For internal students there is a list of eligible activities available on-campus and in the nearby town of Armidale. Students may apply to have other activities added to the list. For external students there is a list of activity types to allow for differing opportunities in different communities. Activities are allocated a points value based on the type and duration of the activity. Students must achieve 1,000 points to be eligible for the NEA.

Student participants are required to register for the NEA; plan and arrange their own activities; inform the providers of the activities that they will require confirmation of satisfactory participation; record their activities and related personal and professional development in an e-portfolio; submit a 5,000 reflective journal based on their NEA experience and finalise an application for the NEA, with evidence of completion of all requirements. Participants must be registered for a minimum of one academic year prior to the completion of their studies.

Special features

The special features of the New England Award:

Future work

The UNE Council has embraced the NEA as a worthwhile initiative in terms of student development, enhancing the Universitys mission to produce highly employable graduates and also a marketing tool. However, the Council requires that the recipient numbers be limited to maintain a level of prestige for the award which is conferred at graduation. This is contrary to the original intention of the award which was to encourage extra-curricular activity, especially community participation and voluntarism. The solution to this dilemma has been to offer a two-tiered award. As of 2008, all students who complete 1,000 points worth of activities may receive a New England certificate. Those who achieve 1,000 points PLUS a credit GPA in their academic studies PLUS complete the reflective journal, are eligible to receive the NEA at graduation.

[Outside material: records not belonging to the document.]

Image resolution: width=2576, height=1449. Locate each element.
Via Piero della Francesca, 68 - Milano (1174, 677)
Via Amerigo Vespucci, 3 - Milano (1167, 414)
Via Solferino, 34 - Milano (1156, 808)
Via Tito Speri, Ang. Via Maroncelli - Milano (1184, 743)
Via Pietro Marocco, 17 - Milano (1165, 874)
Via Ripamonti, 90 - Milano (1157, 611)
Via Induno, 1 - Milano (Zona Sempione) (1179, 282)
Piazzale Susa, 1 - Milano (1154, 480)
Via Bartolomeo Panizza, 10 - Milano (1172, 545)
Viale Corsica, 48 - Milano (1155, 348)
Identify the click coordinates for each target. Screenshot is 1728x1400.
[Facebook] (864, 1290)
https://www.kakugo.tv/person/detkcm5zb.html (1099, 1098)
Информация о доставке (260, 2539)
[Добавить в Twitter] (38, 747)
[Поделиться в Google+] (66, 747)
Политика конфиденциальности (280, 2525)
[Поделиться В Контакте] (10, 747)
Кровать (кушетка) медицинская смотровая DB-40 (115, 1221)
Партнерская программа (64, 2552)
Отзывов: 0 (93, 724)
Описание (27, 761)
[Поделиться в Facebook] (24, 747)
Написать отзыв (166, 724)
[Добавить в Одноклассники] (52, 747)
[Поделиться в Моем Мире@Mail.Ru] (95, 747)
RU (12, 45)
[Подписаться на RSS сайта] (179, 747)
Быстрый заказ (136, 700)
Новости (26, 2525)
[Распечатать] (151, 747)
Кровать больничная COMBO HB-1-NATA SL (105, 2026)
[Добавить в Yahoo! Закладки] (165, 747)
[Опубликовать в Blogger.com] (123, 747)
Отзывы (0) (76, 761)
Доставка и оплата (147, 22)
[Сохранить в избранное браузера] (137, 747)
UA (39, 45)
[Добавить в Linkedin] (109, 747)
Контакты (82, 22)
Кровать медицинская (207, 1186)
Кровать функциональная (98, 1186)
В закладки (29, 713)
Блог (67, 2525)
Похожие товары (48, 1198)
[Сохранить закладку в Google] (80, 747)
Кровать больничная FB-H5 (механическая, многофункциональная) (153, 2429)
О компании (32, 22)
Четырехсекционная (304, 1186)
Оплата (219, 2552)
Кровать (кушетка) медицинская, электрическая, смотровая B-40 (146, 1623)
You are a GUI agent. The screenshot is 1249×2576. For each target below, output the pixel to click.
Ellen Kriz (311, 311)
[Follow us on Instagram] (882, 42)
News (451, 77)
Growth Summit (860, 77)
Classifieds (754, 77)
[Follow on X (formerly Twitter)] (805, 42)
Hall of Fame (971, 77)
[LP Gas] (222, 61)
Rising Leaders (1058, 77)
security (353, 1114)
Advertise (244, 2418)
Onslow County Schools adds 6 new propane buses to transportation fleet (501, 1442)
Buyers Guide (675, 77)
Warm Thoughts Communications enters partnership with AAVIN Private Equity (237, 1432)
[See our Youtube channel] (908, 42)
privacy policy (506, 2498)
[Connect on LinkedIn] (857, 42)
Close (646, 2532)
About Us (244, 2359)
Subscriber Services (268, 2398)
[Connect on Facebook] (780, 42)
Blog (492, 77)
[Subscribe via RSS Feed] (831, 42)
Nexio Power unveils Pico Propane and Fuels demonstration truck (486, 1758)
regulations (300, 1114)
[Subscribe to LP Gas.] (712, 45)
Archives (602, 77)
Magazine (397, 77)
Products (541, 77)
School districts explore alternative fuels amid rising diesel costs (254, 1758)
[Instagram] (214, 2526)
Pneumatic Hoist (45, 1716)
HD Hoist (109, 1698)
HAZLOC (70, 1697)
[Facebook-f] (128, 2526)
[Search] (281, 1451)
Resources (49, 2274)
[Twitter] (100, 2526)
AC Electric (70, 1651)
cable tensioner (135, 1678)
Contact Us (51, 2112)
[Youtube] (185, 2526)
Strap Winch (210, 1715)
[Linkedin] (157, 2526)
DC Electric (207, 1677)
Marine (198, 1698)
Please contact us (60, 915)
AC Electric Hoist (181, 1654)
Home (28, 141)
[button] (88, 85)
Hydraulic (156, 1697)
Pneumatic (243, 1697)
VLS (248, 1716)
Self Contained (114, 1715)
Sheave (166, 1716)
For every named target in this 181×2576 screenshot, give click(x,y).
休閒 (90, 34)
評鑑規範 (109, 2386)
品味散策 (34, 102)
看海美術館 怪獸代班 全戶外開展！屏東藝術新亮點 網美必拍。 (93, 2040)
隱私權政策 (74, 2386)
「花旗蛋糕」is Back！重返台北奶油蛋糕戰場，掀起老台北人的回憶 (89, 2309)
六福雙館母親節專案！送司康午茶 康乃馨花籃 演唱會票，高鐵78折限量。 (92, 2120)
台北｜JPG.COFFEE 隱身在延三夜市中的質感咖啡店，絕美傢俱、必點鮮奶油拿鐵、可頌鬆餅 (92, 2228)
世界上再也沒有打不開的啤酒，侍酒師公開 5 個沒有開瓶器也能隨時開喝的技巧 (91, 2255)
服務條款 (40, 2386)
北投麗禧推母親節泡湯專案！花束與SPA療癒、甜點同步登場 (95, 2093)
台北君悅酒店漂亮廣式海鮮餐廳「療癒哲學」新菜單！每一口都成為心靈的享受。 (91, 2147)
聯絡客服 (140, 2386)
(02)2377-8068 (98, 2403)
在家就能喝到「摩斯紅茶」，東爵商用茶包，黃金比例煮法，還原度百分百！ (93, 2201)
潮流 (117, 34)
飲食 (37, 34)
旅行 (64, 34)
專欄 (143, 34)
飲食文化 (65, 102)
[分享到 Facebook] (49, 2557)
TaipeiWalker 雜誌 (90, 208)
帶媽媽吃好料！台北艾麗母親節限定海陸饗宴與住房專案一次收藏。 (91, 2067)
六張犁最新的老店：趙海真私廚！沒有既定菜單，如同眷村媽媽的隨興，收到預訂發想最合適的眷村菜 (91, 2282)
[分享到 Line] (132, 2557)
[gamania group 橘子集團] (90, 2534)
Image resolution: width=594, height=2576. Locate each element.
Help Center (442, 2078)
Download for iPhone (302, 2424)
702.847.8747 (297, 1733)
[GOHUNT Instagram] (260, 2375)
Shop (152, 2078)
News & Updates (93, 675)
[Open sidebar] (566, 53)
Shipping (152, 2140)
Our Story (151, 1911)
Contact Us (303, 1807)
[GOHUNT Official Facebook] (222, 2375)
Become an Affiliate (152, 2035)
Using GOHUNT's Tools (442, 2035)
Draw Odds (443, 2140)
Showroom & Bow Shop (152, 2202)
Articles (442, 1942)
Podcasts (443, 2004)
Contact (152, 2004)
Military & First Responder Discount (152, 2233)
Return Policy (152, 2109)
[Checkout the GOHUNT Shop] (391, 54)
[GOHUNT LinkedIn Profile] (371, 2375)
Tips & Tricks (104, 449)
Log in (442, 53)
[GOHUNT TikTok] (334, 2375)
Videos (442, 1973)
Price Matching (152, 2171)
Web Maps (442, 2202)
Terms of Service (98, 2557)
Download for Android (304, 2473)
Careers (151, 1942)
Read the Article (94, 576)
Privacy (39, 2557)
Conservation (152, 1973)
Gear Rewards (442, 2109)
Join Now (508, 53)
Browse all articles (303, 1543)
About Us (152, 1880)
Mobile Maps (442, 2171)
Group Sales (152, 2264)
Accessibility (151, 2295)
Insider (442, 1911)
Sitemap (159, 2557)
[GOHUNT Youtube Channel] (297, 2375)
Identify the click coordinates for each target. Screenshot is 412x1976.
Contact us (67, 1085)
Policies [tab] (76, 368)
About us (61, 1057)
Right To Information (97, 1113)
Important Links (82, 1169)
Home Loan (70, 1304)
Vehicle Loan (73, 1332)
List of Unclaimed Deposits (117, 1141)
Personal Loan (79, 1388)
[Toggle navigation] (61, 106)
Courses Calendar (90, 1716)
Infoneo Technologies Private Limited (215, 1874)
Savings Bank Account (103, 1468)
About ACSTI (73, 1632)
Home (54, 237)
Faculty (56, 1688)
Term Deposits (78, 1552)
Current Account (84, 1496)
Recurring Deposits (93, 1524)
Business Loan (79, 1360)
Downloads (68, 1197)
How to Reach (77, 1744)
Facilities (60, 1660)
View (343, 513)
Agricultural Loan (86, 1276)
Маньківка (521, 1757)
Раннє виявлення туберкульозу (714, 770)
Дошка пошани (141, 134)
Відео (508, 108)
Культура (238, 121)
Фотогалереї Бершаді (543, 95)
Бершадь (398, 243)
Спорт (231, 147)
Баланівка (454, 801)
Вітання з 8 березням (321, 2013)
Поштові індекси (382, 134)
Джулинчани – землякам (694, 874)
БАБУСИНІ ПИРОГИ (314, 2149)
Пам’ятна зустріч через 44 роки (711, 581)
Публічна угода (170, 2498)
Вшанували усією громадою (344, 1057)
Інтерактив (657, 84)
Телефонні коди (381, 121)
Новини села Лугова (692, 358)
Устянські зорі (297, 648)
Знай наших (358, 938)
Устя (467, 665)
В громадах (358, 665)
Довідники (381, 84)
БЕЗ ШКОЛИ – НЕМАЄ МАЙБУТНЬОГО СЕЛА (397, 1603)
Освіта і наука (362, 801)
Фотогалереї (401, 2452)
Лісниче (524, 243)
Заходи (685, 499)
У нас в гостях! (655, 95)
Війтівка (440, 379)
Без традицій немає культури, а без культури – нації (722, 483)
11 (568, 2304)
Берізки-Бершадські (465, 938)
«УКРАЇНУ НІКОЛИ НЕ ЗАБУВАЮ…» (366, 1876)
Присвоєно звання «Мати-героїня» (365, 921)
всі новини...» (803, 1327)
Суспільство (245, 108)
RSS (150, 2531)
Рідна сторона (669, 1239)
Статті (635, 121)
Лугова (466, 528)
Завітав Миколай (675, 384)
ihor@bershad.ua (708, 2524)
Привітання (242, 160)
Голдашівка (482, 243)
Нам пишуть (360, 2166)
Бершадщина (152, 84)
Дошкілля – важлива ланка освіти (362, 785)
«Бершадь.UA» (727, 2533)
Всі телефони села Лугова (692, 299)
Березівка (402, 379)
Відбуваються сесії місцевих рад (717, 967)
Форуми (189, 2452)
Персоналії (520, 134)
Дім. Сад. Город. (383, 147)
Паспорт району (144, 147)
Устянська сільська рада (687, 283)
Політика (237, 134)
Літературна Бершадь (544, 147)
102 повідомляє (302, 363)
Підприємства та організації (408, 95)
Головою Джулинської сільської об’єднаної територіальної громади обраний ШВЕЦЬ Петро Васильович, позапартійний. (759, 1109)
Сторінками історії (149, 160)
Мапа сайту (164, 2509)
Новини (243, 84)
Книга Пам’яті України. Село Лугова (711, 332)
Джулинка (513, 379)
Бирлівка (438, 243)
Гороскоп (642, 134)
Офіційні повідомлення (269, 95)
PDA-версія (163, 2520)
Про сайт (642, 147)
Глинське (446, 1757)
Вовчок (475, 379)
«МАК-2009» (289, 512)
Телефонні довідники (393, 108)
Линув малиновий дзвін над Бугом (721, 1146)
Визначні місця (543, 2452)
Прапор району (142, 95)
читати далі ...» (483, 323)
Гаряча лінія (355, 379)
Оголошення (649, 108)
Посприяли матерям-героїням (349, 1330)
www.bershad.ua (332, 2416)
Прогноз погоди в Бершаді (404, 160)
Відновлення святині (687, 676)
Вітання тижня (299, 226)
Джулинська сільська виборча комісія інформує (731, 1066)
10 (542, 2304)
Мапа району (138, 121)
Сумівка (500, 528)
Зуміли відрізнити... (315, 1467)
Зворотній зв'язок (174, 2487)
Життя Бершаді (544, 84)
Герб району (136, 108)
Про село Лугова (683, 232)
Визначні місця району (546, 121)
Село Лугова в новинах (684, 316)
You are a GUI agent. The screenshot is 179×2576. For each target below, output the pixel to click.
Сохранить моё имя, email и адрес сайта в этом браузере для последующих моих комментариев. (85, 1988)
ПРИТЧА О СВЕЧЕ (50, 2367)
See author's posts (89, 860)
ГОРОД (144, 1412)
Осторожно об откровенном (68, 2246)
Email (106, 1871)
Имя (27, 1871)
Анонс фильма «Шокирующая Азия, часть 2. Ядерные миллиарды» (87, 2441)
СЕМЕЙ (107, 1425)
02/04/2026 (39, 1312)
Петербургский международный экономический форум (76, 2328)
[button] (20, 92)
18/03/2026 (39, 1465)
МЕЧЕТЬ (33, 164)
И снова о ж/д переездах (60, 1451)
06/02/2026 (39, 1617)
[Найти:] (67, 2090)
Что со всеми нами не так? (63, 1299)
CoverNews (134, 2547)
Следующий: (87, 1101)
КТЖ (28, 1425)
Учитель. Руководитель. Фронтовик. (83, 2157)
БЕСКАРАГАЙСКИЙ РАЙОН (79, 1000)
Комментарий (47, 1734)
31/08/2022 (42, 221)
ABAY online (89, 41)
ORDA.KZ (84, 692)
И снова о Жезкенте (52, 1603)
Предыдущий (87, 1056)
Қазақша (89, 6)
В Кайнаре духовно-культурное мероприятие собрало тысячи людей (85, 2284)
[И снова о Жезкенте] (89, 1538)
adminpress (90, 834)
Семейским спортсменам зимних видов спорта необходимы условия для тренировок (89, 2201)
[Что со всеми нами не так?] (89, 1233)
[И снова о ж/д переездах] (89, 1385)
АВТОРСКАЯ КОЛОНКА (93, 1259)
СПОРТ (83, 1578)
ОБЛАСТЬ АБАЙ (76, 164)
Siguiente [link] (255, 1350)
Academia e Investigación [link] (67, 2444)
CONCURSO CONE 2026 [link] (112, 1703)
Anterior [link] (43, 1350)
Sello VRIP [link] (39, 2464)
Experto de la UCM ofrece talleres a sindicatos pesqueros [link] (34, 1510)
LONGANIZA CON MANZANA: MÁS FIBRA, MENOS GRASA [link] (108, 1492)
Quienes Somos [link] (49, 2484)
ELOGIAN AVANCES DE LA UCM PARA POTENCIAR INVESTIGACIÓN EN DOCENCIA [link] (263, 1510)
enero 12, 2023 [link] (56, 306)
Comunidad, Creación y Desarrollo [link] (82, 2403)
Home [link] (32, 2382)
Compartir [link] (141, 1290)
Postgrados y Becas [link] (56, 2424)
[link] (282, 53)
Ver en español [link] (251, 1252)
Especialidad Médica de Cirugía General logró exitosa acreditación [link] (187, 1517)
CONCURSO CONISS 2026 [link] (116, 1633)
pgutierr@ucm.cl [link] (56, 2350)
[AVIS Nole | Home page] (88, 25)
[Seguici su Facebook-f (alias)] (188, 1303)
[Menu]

Another issue is the support of external students who are currently expected to be more pro-active than internal students in identifying suitable opportunities for appropriate extra-curricular activity. We have recently established an online discussion forum for external students to swap and discuss ideas for community contribution and volunteerism including supporting each other in generating their own activities.

Additional Insights

A clear benefit for NEA students of the recording and reflective requirements of the NEA has been their increased ability to articulate their personal and professional growth through extra-curricular experiences; their self assessed growth in confidence and self-esteem; and their increased understanding and appreciation of a well-rounded student experience. Overall, NEA students have demonstrated good citizenship while also increasing their employability.